Now that it’s 2011, parts of the Health Care Reform Bill kick in. The linked article summarizes changes in Medicare, giving seniors cheaper prescription drugs and giving them some free preventative tests. Also a $2.5 billion tax on the pharmaceutical industry, which can only mean higher prices and less money to invest in new miracle drugs. Here are some of the changes that will affect everyone:
For those insured outside Medicare, 2011 starts a new requirement that insurers must spend 80% of revenue for small-group plans and 85% of revenue for large-group plans on medical care. The requirement is designed to rein in industry profit and administrative costs. Carriers that don’t meet the requirement will have to issue rebates to consumers, though those won’t go out until 2012.
Consumers will no longer be able to use their flexible spending accounts—tax-free funds set aside for medical costs—to pay for most over-the-counter items unless they are purchased with a prescription.
For many consumers, Jan. 1 will mark the first opportunity to tap into a slate of benefits that began taking effect Sept. 23. That’s when the law called for insurers to allow parents to keep a child on their policy until their 26th birthday, among other things. Employers didn’t need to make that batch of changes until they started a new plan year.Nurse midwives also will see change in the new year. Until now, certified nurse midwives were paid 65% the rate of physicians for performing the same services by Medicare. Now they will be paid at the same rate.

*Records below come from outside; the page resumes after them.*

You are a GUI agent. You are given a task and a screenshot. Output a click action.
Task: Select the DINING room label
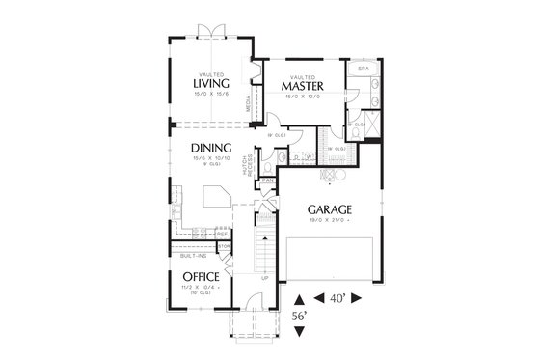coord(209,147)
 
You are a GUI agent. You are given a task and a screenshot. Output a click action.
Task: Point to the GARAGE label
coord(329,208)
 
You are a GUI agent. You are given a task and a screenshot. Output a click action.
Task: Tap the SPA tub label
coord(364,69)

I don’t understand. First of all, 80% of revenue for one thing plus 85% percent of revenue for something else adds up to 165%. That must be a misprint. But it seems wrong for the government to “rein in profits and administrative costs.” How does the government know how much administrative costs will be, much less how much profit a business should be allowed to make?
And why limit flexible spending plans? How will that help consumers? And how will paying midwives as much as doctors hold down health care costs?
How is any of this a good thing?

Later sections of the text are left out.